The "Mountain Goats" ascent was quite the challenge and only three of the five people originally starting out were able to complete the 2,000' ascent. Our problems began almost immediately. While rock hopping across Oak Creek one of the party fell in and got soaked up to their shins in the freezing water. Fortunately, they were wearing sandals and they did not get completely soaked or hypothermia would have been a serious concern. The wet feet were taken in stride but may have contributed to future problems.

Having somewhat successfully crossed, we then proceeded to hike north along the path on the west side of Oak Creek looking for the start of A.B. Young trail. Our crossing point must have been farther north than originally anticipated because we came upon houses before seeing the start of the trail. We turned back, retraced our steps, and soon found the junction with a sign for the trailhead.

The trail was quite steep, we quickly warmed up from the exertion and had to remove extra layers. Early on in the hike one of the party (the same one that fell in earlier) began having trouble with the ascent. They needed to take breaks with increasing frequency and by the time we were ~25% of the way up they were only able to go a few hundred feet before having to stop again. The individual in question had Asthma but had left their inhaler in the vehicles that were driving to the campsite. Drinking water and eating snacks did not improve their condition. It was thought that altitude sickness could have been the cause as the trailhead was at nearly a mile above sea level and each step forward took us higher still. The decision was made to send the suffering hiker back down to the trailhead with a more robust member of the party who could render assistance during the descent if necessary. The "Road Warriors" were contacted and one of the two vehicles headed back to Bootlegger to pick up the two returning hikers.

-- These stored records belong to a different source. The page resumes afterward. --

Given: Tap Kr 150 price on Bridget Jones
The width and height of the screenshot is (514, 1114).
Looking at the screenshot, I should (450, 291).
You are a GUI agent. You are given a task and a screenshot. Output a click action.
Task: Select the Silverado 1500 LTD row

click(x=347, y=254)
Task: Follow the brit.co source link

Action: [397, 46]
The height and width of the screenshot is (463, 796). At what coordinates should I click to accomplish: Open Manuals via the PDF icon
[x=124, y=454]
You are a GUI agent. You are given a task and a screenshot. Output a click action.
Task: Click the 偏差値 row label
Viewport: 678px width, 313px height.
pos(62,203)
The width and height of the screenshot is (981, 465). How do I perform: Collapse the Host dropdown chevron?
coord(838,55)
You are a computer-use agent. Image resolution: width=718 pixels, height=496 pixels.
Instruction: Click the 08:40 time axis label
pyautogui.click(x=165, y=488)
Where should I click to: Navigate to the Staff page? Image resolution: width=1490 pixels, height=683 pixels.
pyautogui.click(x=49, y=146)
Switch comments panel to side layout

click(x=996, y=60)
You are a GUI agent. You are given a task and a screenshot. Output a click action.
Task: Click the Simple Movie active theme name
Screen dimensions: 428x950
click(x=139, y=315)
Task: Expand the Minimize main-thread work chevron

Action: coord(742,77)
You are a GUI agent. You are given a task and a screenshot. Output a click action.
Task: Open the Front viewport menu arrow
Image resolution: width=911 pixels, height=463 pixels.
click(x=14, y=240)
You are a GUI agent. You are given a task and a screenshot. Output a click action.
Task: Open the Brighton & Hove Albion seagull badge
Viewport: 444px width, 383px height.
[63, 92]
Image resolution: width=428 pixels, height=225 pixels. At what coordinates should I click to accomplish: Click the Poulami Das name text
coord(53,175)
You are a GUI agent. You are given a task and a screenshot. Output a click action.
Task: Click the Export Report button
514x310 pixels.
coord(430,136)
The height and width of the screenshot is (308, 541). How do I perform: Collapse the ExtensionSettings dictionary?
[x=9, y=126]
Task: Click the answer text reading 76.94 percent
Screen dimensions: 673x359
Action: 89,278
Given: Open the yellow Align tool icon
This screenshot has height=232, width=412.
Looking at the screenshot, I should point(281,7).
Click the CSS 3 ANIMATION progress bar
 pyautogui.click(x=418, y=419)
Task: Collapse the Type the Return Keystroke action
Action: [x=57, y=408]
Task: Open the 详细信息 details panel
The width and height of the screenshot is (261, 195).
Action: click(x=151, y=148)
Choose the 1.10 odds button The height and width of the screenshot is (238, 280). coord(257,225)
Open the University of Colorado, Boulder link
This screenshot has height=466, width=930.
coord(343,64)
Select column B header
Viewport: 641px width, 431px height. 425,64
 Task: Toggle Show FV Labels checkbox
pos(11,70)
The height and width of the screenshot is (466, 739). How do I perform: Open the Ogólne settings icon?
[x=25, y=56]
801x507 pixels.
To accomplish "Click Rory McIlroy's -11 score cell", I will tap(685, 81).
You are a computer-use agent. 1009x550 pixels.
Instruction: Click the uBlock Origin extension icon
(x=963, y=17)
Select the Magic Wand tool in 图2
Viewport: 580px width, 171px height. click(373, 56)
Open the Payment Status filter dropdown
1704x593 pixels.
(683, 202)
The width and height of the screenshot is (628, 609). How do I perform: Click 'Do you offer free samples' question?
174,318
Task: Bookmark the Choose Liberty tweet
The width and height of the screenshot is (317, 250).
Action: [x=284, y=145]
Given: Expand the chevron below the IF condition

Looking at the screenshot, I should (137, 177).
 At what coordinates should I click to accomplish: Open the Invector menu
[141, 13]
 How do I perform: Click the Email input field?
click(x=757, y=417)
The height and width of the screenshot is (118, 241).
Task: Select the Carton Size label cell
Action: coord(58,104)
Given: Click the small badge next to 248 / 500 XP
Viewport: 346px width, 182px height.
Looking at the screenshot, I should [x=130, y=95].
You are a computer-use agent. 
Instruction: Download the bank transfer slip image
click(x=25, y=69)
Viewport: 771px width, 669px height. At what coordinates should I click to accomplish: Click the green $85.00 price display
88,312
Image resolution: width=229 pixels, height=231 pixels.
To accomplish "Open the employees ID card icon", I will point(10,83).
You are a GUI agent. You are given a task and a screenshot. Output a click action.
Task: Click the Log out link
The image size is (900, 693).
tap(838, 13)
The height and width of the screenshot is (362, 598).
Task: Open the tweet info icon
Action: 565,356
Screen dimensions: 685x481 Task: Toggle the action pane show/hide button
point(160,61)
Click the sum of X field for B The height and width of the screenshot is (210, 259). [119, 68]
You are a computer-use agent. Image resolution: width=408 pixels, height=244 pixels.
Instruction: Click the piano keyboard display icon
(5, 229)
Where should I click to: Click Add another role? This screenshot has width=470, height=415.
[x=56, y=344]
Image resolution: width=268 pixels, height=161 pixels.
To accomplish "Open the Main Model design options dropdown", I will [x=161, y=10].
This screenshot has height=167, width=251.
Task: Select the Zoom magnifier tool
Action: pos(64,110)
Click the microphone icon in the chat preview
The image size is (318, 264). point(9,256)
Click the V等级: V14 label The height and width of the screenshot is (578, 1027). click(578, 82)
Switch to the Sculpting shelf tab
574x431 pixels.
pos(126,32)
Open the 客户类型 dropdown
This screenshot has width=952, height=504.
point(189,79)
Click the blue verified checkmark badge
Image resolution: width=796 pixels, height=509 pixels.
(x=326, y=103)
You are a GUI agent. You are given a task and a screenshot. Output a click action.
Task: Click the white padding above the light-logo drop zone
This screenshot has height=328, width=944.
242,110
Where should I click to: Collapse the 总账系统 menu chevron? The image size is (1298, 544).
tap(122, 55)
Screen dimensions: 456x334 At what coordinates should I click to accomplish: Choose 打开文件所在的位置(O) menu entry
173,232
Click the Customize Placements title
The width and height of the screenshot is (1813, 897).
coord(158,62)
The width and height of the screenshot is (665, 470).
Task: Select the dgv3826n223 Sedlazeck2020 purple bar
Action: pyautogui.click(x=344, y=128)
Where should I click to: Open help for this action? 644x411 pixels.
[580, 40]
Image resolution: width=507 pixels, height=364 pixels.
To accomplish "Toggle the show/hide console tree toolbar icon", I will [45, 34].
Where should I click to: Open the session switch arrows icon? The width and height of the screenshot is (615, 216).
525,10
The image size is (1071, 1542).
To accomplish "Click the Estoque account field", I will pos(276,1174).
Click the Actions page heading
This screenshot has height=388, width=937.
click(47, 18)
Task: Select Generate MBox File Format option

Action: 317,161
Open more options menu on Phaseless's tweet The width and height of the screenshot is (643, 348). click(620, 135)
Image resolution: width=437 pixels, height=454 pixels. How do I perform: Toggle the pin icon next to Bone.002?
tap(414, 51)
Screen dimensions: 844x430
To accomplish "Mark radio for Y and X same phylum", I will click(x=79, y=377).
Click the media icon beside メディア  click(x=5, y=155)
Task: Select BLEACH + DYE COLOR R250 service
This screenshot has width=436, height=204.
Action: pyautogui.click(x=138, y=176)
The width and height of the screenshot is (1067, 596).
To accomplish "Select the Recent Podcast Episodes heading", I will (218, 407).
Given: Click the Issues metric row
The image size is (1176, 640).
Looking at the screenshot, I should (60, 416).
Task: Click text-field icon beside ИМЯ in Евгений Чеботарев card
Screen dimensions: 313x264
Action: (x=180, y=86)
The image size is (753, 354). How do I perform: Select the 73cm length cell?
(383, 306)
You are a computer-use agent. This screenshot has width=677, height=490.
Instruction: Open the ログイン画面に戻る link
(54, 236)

The remainder of the hiking party continued onward. There were several switchbacks that offered breathtaking views on the way up and we stopped to take pictures at a few of them. The terrain was not difficult, aside from being steep, and navigation was overall not too challenging. There were a few places where it was possible to miss switchback turns where the trail was faint. Once on the rim the trail was heavily covered with pine needles and difficult to see in places. In the few instances when we got off the trail it quickly became apparent and was not difficult to get back on track.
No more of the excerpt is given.